What would you do or change to combat ableism (disability oppression, prejudice against the disabled) and make Georgetown a more welcoming and inclusive campus for disabled students if elected?
A culture that permits Ableism, like most forms of discrimination, is made up of language, micro-aggressions, and formal systems of oppression. Unlike many of the other D7(+) identities though, ableism isn’t as visibly addressed or unwelcome at Georgetown. Students and professors use many ableist phrases in classrooms, without even someone batting an eyelash.
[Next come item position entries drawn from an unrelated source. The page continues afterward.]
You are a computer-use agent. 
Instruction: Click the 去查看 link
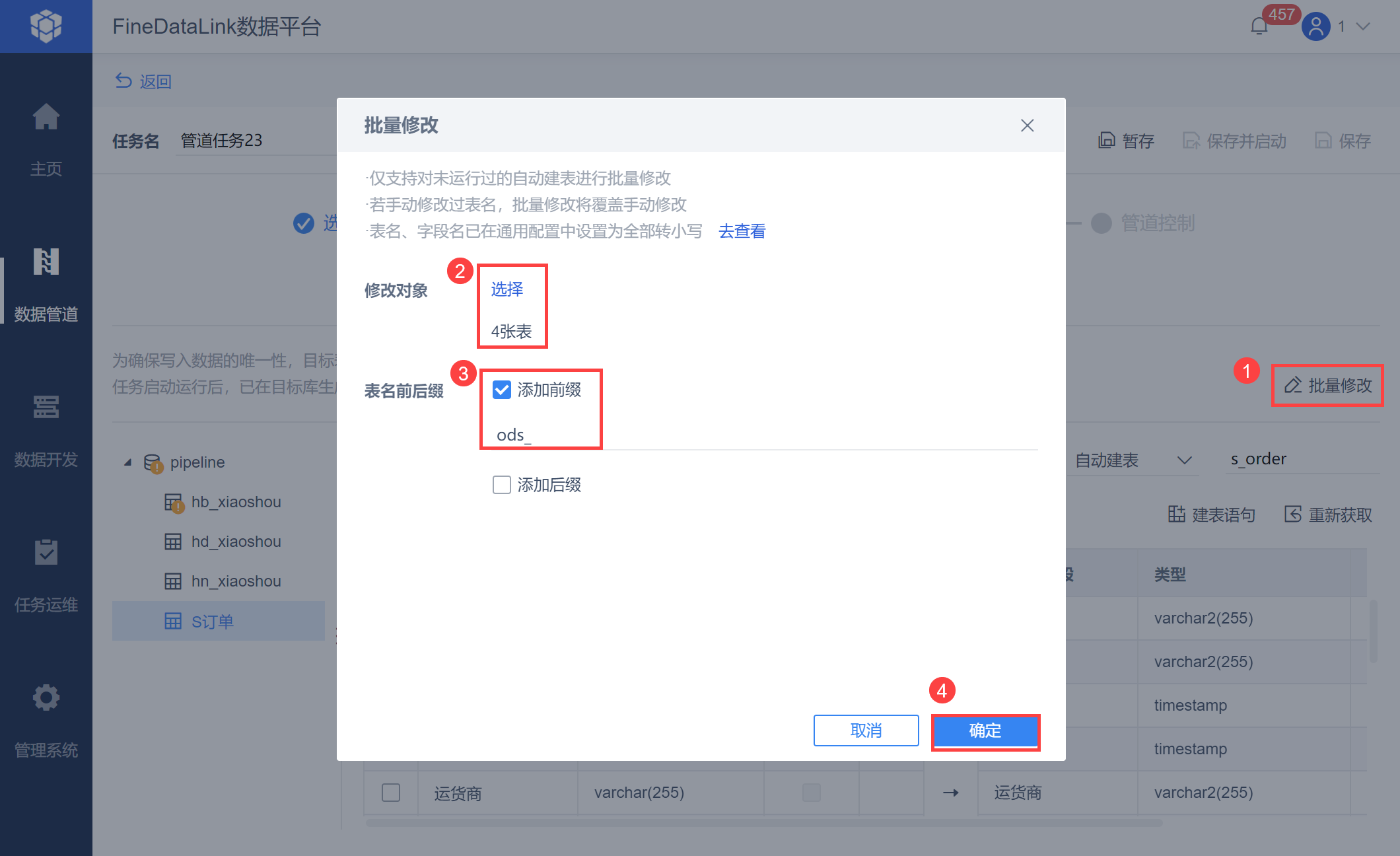742,231
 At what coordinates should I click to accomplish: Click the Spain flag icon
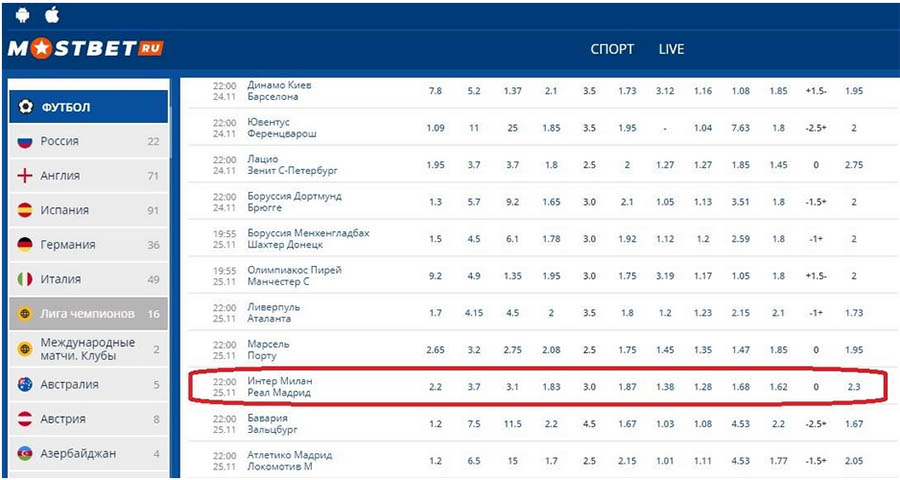[25, 210]
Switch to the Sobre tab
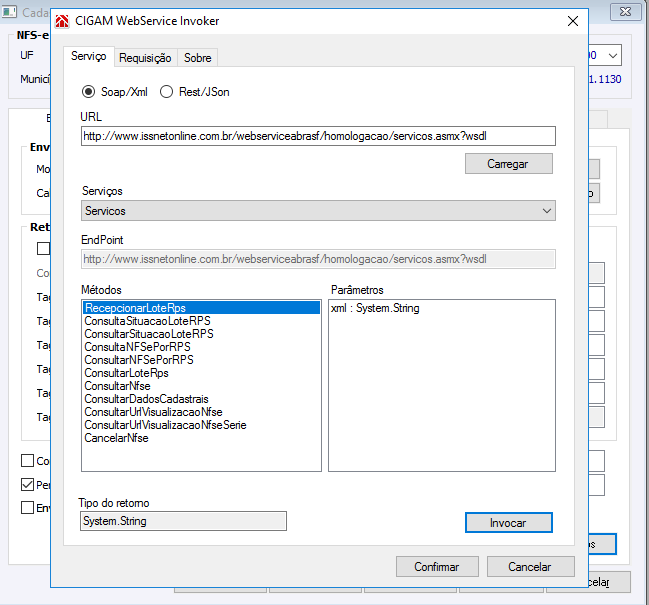Image resolution: width=649 pixels, height=605 pixels. click(x=197, y=58)
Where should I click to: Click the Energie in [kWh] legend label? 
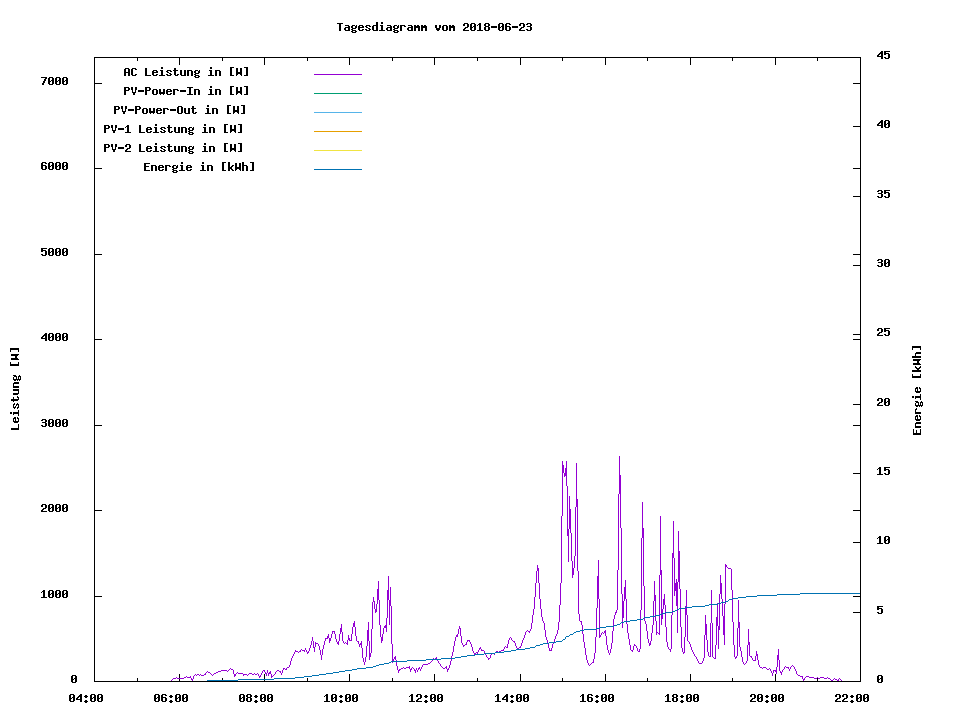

Discussions and events about disability are held without any disabled advocates or just disabled people in the planning conversation. This often allows disability to be seen solely in medical terms, rather than as an element of diversity, that our society should make efforts to work to remove unfair burden from. And when a disabled student or faculty or staff member has to endure all of these microagressions or more overt forms of oppression, such as being forced to take an MLOA, or having few resources other than the ARC, they have few means of seeking recourse.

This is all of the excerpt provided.